Ignore the fact that my Google Reader stats haven’t moved in months, here’s something new. I average 45.5 posts per week. I wonder what a .5 post looks like?
Flickr introduces more stats. You have to sign up for the service and the links are located on the right hand side of your pictures where all the other information is.
Thanks again for all of your clicks, links, RSS readership, and more. Blogging is fun again.
Louise Story – “[T]he Internet has given publishers a new form of ammunition: raw server data with precise numbers of site visits and page views. This data does not correlate directly to the number of visitors, but it does give them ballpark figures that they say are far more accurate than the extrapolations drawn by ratings companies based on panel sampling”
Mike Arrington – “If you find yourself in a rut and turning into one of the complainers, ask yourself if you are writing because you want attention, or because you love to write”
I started LS to force myself to keep current. Now, I continue to blog for currency/attention/marketing. I think we need to stop kidding ourselves on why we blog. Don’t we all like a little attention?
Dave Winer – “Ultimately what matters to me is not how many people subscribe to my feed, rather how much of a connection I can make with the people I want to connect with.”

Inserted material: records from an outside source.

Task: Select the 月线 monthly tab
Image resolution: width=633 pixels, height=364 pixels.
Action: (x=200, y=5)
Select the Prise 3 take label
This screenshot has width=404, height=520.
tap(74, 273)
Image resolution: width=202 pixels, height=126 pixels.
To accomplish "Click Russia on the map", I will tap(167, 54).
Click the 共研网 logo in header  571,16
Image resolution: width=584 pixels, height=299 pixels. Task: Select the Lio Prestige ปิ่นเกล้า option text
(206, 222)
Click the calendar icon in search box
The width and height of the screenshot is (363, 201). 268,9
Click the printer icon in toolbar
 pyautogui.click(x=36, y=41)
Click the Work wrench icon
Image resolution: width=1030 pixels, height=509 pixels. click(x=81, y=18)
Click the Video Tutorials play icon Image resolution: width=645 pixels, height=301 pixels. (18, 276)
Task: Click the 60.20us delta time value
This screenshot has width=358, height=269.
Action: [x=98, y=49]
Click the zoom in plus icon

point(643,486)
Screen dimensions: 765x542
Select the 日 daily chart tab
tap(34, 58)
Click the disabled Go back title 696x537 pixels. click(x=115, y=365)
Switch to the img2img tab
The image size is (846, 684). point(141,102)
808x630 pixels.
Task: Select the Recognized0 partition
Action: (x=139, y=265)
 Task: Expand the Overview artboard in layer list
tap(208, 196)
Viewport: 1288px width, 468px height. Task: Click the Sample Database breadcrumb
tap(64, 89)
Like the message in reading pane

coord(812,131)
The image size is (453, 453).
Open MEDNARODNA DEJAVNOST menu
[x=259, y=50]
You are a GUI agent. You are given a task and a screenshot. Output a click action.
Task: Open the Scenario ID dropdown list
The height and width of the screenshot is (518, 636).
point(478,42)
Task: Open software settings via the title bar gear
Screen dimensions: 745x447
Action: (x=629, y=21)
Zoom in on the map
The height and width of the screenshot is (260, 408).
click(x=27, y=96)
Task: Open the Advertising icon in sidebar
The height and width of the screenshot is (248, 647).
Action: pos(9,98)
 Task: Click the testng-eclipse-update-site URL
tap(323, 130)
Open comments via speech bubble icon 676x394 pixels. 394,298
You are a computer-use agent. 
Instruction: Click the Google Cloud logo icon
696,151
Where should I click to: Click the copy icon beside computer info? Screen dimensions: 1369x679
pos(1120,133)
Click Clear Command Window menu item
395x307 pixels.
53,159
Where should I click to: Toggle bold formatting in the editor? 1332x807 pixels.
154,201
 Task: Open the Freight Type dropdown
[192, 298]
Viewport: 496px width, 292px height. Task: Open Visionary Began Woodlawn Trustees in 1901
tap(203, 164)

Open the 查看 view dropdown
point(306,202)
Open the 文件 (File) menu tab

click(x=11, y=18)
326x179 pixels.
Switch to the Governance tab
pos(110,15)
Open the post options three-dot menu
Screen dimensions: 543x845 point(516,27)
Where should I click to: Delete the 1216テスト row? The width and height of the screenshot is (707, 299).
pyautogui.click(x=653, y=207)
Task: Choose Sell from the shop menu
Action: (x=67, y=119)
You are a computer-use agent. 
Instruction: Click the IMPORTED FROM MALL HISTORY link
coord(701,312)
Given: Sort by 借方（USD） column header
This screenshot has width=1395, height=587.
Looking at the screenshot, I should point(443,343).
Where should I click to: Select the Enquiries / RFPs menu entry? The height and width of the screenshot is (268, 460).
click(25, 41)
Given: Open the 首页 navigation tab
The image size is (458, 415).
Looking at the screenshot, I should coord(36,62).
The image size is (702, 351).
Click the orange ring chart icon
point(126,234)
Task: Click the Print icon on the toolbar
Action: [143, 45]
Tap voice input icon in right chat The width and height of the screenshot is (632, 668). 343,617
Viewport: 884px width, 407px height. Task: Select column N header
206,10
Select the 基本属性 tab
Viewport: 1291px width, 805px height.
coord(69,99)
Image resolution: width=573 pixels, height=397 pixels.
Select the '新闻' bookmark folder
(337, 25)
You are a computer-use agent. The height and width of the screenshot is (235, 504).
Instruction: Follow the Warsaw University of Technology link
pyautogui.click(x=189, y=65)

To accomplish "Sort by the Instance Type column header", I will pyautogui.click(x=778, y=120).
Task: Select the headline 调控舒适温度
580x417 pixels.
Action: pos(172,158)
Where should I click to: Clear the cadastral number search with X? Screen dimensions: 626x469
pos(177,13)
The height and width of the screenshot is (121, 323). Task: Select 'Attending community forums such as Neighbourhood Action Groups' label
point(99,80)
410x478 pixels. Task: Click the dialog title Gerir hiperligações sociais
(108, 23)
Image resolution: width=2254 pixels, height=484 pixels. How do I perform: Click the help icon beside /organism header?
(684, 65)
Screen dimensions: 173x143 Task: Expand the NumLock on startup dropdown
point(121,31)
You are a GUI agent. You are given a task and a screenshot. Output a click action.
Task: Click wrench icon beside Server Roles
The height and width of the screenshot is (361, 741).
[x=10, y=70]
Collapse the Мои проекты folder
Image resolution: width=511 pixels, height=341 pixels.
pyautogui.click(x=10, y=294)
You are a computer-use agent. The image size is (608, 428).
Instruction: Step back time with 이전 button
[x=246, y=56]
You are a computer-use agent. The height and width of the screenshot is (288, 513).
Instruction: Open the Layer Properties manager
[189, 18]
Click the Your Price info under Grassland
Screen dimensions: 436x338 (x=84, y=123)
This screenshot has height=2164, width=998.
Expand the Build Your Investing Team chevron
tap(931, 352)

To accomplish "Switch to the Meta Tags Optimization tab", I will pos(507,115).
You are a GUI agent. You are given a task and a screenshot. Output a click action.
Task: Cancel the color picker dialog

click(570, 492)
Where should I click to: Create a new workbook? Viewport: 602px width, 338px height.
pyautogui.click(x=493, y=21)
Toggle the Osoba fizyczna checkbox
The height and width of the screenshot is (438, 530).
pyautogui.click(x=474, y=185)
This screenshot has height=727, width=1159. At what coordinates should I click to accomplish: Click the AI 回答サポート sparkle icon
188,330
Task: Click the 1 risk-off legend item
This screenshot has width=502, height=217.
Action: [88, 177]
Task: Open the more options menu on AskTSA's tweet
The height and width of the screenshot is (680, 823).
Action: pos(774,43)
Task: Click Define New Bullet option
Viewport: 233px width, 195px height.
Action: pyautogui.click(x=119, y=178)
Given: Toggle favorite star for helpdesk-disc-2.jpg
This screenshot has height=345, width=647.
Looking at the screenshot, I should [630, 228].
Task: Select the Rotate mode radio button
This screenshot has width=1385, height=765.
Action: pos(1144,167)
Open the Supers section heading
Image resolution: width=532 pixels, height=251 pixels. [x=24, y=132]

Google must be making some changes.
Update: From the Google Reader Blog – “These numbers include subscribers across all Google services, including Reader, iGoogle, and Orkut. You can see them in Reader’s feed search results (pictured below) and the Google Webmaster Tools. Additionally, our crawler reports them to the publisher each time we fetch the feed. Reader’s feed search was recently showing stale and incomplete data, but as of today (October 15) the numbers should be the same everywhere.”